Can you duplicate every one of the lines below word for word, leaving the pictures out of your answer?

━━━ WORKING DATA

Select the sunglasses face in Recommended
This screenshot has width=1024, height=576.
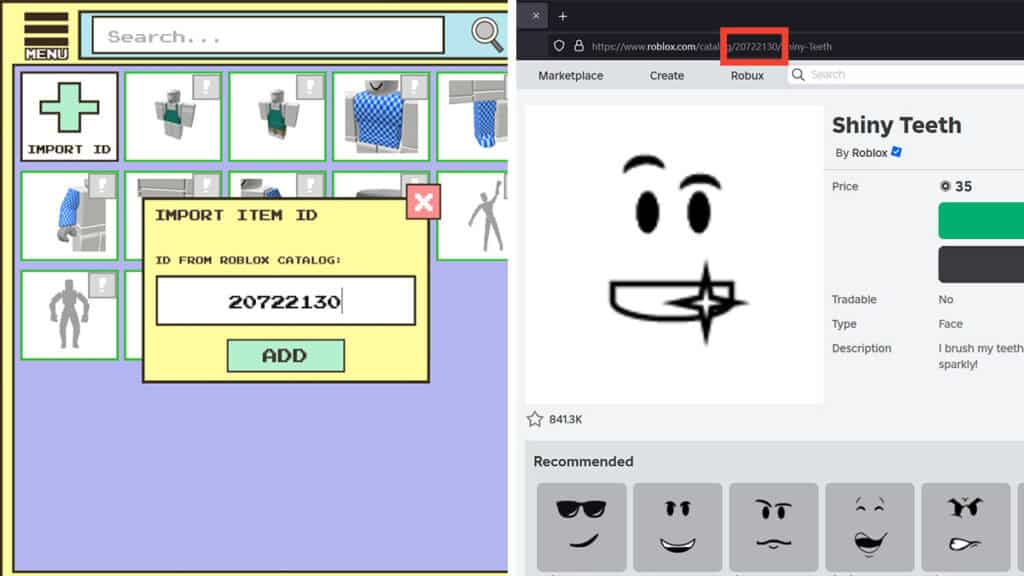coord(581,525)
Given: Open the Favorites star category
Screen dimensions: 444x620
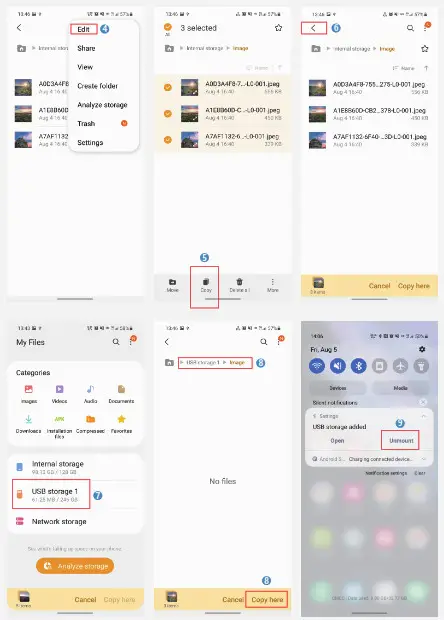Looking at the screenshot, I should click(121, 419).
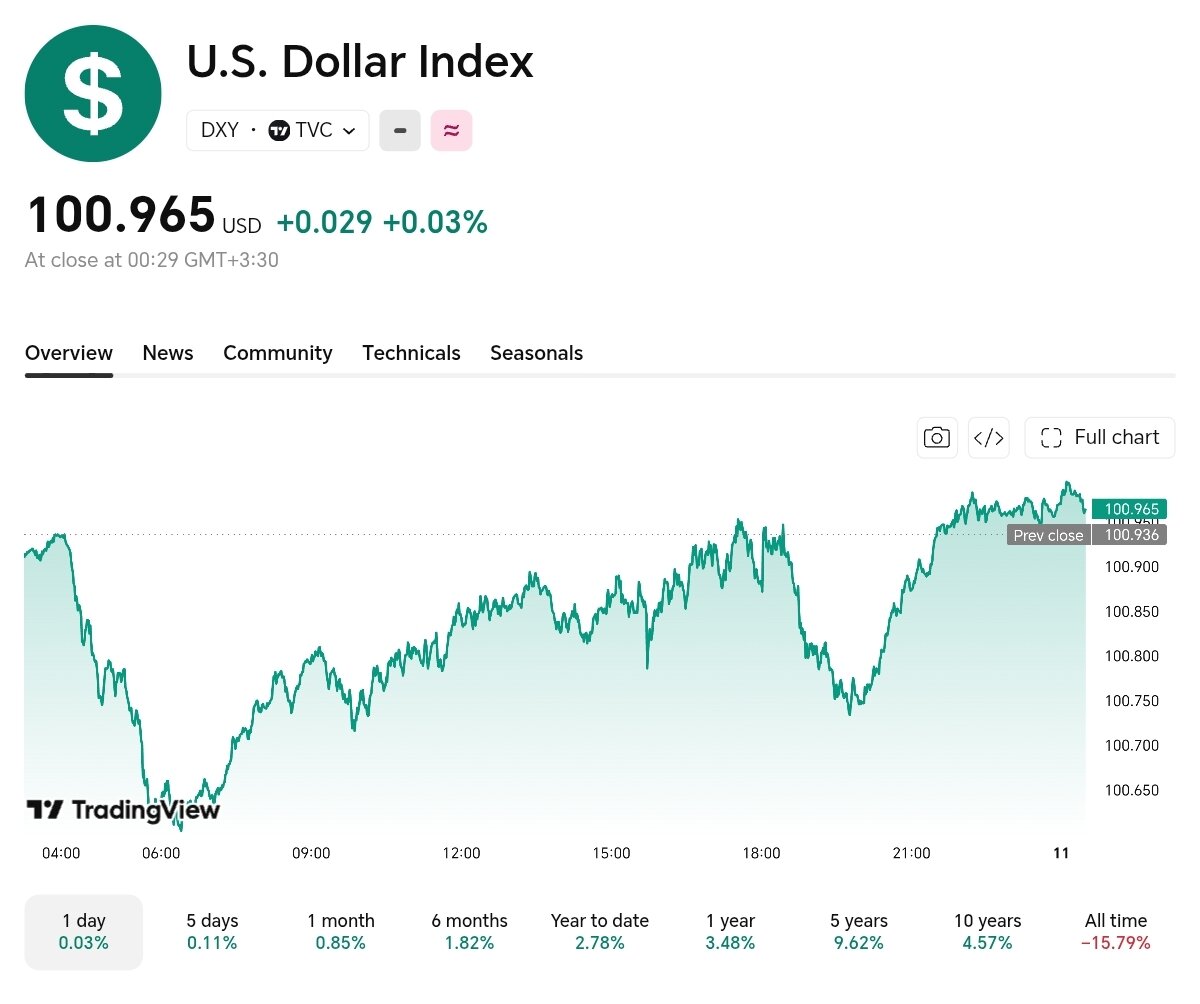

━━━━━━

== RESULT FOR THIS TASK ==
Select the sunglasses face in Recommended
This screenshot has width=1024, height=576.
coord(581,525)
Given: Open the Favorites star category
Screen dimensions: 444x620
Looking at the screenshot, I should click(121, 419).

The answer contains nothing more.